» To be done
• a. From the comment thread on constitutional amendments, quote the passage starting at "I think both" and ending at "nearly pessimistic enough.".
• b. Using the comment thread on constitutional amendments, state whether each statement agrees with it, answering yes or no and quoting the deciding words: (i) The reply predicts a 2/3 majority in both houses could come in 2026. (ii) The reply considers ratification by 3/4 of the states the harder part. (iii) The reply says 31 states voted for him.
• c. Summarize the comment thread on constitutional amendments in two sentences.

» Text shown
--

Plus 3/4 of state legislatures to ratify which would be another high bar

There's a reason why there's so few constitutional amendments

[-] adhocfungus@midwest.social 1 points 18 hours ago

I think both parts are doable, and I see no reason Republicans wouldn't try. It seems likely that we are going to see Federal election laws over the next couple years to strengthen GOP control, in addition to the local and state level laws we are already dealing with. This is all going to further strengthen their hold and I think we could see 2/3 majority in both houses in 2026.

Honestly I think the 3/4 would be the easier part. Since it's done by state instead of electorates he just needs 38 states, and he got 31 to vote for him. We're also talking about state legislatures, not voters, which means the shenanigans above will also be effective here.

I don't think this is going to be Trump's first step; this is going to be the capstone on a campaign to secure power for the party forever.

I am sincerely hoping I'm wrong, but the last decade has shown me I am not nearly pessimistic enough.

[-] usernamesAreTricky@lemmy.ml 2 points 18 hours ago* (last edited 17 hours ago)

--

» Items

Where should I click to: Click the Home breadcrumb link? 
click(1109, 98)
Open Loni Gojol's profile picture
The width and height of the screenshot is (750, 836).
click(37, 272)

--

» The replies
• a.
I think both parts are doable, and I see no reason Republicans wouldn't try. It seems likely that we are going to see Federal election laws over the next couple years to strengthen GOP control, in addition to the local and state level laws we are already dealing with. This is all going to further strengthen their hold and I think we could see 2/3 majority in both houses in 2026.

Honestly I think the 3/4 would be the easier part. Since it's done by state instead of electorates he just needs 38 states, and he got 31 to vote for him. We're also talking about state legislatures, not voters, which means the shenanigans above will also be effective here.

I don't think this is going to be Trump's first step; this is going to be the capstone on a campaign to secure power for the party forever.

I am sincerely hoping I'm wrong, but the last decade has shown me I am not nearly pessimistic enough.

• b.
(i) Yes: "I think we could see 2/3 majority in both houses in 2026."
(ii) No: "Honestly I think the 3/4 would be the easier part."
(iii) Yes: "he got 31 to vote for him."

• c. One comment notes that ratification by 3/4 of state legislatures is another high bar, which is why there are so few constitutional amendments. A reply argues that both parts are doable, that the 3/4 would be easier because only 38 states are needed and 31 voted for him, and that such an amendment would be the capstone on a campaign to secure power for the party forever.